Creating a workflow¶
New workflow opens a dedicated form.
What it does¶
- Name and an optional Description.
- When to use — a hint that helps the assistant decide when to run it on its own.
- Script — the workflow's logic, written as a sandboxed Python plan that orchestrates tools (with loops, fan-out and sub-agents). The agent can author these for you, so you don't have to write Python yourself. A triggered workflow runs headless with the full toolset and reports back by sending you a message.
What it can touch¶
- Integrations — extra integration tools the script may use, on top of the web and built-in tools.
- Devices — connected device agents (or your phone) whose tools it may use; they must be online when it runs.
Triggers — what makes it run¶
Add one or more triggers (any one fires it). Without triggers it's just a reusable definition you (or the agent) run by name.
| Trigger | Fires… |
|---|---|
| Schedule | on a cron schedule |
| Interval | every N minutes (minimum 15) |
| Webhook | when a URL is called |
| Manual | only when you or the agent runs it |
| Event | on a system event — a run finished or failed, an entity created/updated/deleted, or a tool used |
| Poll | by polling on an interval |
For a webhook trigger, saving the workflow shows a one-time token + URL — copy it then, as it isn't shown again. You can rotate it later if it leaks.
Conditions — gating when it runs¶
Add optional conditions that must hold for the run to proceed, combined with All (AND) or Any (OR):
- Entity state / Entity attribute — compare an entity value with an operator (equals, not equals, greater/less than, at least/at most, contains);
- Time window — between two times, on selected weekdays;
- Trigger data — match a value in the trigger's payload.
A workflow that runs every morning but only if you're home, or whenever a sensor crosses a threshold and it's a weekday, is just a trigger plus a condition or two.
Organizing¶
Place a workflow in a project folder, optionally share it with your group, and choose whether it's enabled right away.
Hooks¶
Hooks (a tab on the Workflows page) are small rules that fire around tool calls and chat messages — guardrails and automations for how the agent behaves:
- Before a tool call — block a matching call (for example, protect a read-only repo from file writes), or run a decision command that allows or denies it.

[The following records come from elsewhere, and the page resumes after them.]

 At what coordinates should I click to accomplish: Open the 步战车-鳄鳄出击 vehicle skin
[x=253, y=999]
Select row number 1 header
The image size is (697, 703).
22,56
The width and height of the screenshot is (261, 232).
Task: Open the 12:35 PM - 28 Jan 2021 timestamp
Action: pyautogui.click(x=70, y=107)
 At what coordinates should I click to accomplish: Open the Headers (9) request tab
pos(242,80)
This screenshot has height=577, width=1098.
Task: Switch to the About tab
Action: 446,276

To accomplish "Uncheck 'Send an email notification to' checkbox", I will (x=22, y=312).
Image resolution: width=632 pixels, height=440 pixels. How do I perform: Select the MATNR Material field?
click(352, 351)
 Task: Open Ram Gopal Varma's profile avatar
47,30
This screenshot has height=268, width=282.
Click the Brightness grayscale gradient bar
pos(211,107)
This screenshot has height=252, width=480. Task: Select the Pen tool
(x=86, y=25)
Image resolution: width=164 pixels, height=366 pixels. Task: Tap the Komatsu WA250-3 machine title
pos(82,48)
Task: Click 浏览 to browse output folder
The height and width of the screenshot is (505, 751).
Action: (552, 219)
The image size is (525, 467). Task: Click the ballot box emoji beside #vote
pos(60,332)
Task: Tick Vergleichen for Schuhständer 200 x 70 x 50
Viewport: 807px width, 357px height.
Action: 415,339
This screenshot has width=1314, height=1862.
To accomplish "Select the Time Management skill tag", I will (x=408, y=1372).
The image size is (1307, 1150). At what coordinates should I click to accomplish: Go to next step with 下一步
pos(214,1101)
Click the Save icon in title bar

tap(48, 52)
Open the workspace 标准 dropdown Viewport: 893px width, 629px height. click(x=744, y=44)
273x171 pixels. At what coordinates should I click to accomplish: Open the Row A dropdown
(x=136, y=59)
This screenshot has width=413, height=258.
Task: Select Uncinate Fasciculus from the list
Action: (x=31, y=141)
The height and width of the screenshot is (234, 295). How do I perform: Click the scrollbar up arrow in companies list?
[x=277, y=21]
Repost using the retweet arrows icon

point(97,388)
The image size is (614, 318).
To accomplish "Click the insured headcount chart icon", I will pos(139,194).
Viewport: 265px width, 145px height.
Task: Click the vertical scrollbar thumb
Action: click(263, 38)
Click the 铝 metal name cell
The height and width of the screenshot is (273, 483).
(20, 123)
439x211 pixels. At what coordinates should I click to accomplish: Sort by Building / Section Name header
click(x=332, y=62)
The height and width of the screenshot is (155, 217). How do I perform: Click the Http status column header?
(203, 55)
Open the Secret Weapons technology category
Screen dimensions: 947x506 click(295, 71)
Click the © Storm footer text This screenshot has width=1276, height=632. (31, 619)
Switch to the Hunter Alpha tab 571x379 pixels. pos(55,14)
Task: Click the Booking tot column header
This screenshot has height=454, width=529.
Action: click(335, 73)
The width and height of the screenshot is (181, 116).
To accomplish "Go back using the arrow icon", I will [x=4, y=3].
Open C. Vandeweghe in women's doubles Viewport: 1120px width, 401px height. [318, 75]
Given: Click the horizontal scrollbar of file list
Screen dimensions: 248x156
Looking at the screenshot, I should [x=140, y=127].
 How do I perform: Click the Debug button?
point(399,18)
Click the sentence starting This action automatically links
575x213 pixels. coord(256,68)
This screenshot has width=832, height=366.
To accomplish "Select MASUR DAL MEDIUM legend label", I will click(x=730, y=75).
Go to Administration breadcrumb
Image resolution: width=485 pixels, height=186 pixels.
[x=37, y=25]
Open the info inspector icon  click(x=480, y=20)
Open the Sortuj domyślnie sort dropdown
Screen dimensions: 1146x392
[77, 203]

- After a tool call — run a command on your workspace device (for example,
ruff format .after every edit). - Before your message — inject context (for example,
git status) or block the message entirely as a guardrail. - After the answer — run a fire-and-forget command on the device.
Each hook has a tool pattern (or message pattern) to match, a scope (all chats or just the main chat), and either a block message or a command to run on the connected (jailed) device.